Mr. Djanogly : To ask Mr Chancellor of the Exchequer how much will be spent on (a) entertaining, (b) Christmas decorations and (c) other festive activities this Christmas season by his Department and Government agencies answerable to his Department; and of this sum how much will be spent in ministers' (i) private offices and (ii) official residences. [88127]

Mr. Boateng [holding answer 19 December 2002]: The information requested is not available and could be provided only at disproportionate cost. However, expenditure incurred on entertainment, decorations and other festive activities is strictly for official purposes only, and is made in accordance with the departmental guidance on financial procedures and propriety, based on the principles set out in Government accounting.


Matthew Taylor: To ask Mr Chancellor of the Exchequer when he plans to publish the paper on public services productivity to which paragraph 1.13 of Productivity in the UK: The Evidence and the Government's Approach refers; and if he will make a statement. [87961]

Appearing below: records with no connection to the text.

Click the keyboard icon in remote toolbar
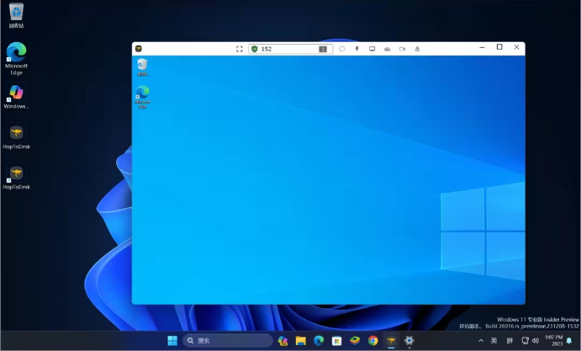This screenshot has width=581, height=351. click(x=387, y=49)
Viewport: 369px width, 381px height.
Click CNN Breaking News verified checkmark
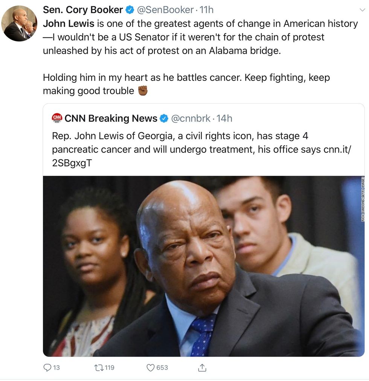(164, 119)
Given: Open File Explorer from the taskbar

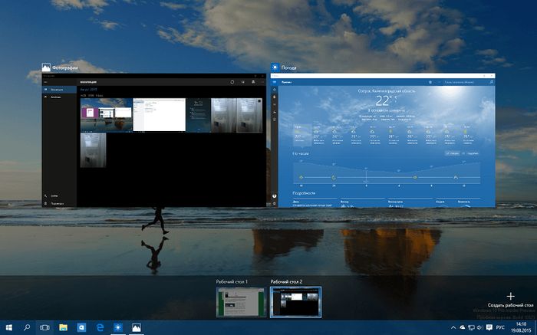Looking at the screenshot, I should (x=63, y=327).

Mr. Boateng: The paper will be published shortly.


Absent without Leave

Mr. Jenkin: To ask the Secretary of State for Defence how many service personnel have been reported absent without leave in each of the last five years. [87854]

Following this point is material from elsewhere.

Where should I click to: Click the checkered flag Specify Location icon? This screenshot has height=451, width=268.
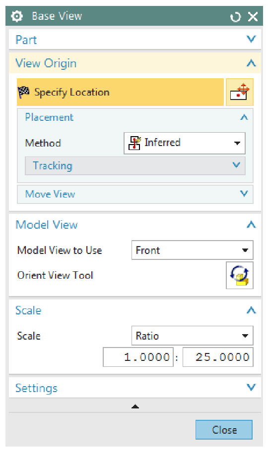(24, 92)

Dr. Moonie [holding reply 17 December 2002]: The information provided is captured in different ways for each of the three services, therefore the figures given are not directly comparable on a Tri-Service basis. All figures are based on both trained and untrained personnel.

Naval Service

The Naval Service figures given are for the period 1 January-31 December for all years with the exception of 2002 where the figures relate to the period 1 January- 16 December.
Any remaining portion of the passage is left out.